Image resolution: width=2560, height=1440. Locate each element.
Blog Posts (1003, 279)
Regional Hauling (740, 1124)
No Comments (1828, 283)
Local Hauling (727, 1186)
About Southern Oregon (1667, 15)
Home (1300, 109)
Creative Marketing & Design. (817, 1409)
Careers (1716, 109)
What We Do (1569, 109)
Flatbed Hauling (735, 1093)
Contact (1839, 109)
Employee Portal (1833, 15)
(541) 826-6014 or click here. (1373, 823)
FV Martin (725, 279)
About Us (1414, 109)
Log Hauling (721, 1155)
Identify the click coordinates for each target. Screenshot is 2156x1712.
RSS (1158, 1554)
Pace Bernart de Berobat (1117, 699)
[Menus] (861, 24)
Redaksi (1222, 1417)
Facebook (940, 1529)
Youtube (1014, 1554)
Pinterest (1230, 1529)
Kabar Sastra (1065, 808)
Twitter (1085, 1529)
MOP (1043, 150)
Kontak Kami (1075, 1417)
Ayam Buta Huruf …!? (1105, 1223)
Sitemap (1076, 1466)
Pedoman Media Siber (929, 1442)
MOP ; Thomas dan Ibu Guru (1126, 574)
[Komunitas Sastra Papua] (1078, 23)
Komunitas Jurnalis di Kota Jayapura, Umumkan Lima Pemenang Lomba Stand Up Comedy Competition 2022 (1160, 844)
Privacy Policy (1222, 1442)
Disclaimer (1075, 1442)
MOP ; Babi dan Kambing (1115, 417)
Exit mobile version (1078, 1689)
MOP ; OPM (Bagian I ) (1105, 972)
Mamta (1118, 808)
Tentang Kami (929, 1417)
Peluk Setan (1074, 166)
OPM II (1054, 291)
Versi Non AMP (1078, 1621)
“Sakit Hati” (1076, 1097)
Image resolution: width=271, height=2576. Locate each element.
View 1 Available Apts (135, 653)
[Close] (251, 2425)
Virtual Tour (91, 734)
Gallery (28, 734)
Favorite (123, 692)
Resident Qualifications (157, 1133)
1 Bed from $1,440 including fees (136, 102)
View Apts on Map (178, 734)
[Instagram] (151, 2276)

= TRY IT =
Extract each line holding the word "resolution" from the records.

= TASK OUTPUT =
Image resolution: width=2560, height=1440. Locate each element.
Image resolution: width=271, height=2576. Locate each element.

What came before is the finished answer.